I was wondering if the original poll is still online so we can see what the questions were – or were they as abbreviated as posted here?

For example, i have no idea what is meant by “Have CS?” … Counter-Strike? Computer Science? CS Gas? It’s probably something i *should* know but i just can’t wrap my head around it. Please clarify this, i would appreciate it.

I also have a hard time figuring out how “Own engine?” and “Other Engines?” go together with the engines mentioned by name. Are “other engines” and the named engines only options that those people could select which picked “No” for “Own Engine”?


CS == Customer Support / Customer Service
QA == Quality Assurance / Testing

Each “engine” question was separate.
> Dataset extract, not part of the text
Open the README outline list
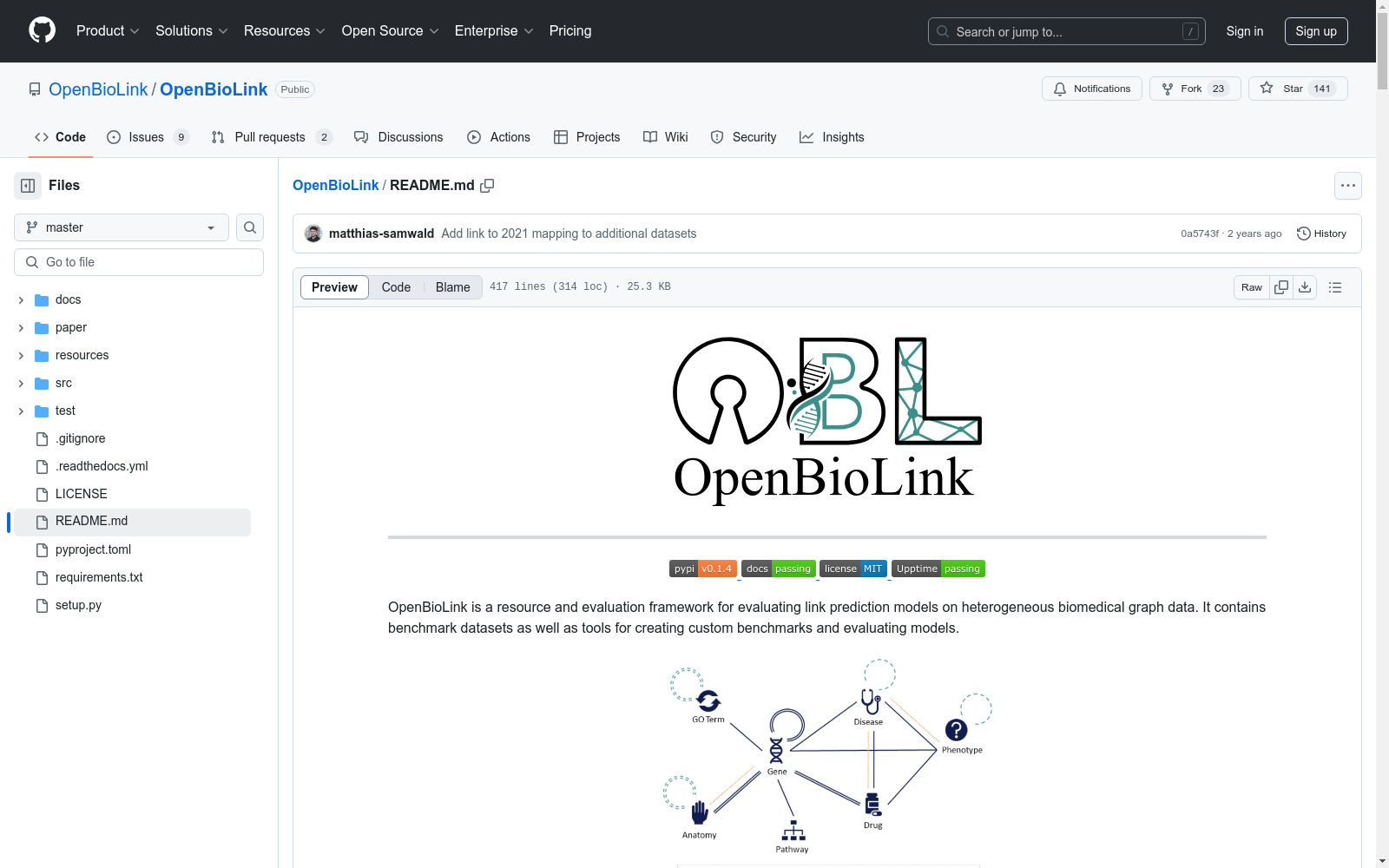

So, “own engine” tells you how many people are using their own engine, whereas say SIO tells you how many people are using SIO. “other engines” is just an optional “if you’re using non-private engines that aren’t listed here, what are they? – 52% said they weren’t using any other engine.

This is a fantastic survey – thanks for sharing the results. A few notes – generally I believe the results in regard to profits & size of team. However, with 38% of people not responding to that question I think you may need to take that with a grain of salt.

The other very interesting stat was that only 5% of people responded “Yes” to “have marketing”. I assume that means the activities of promotion, advertising (not just has a marketing background or something). I guess this is not surprising considering most of the respondents were 1-5 person teams probably made up of programmers. But, I wonder if the future opportunities for dev teams will be in more effectively promoted apps.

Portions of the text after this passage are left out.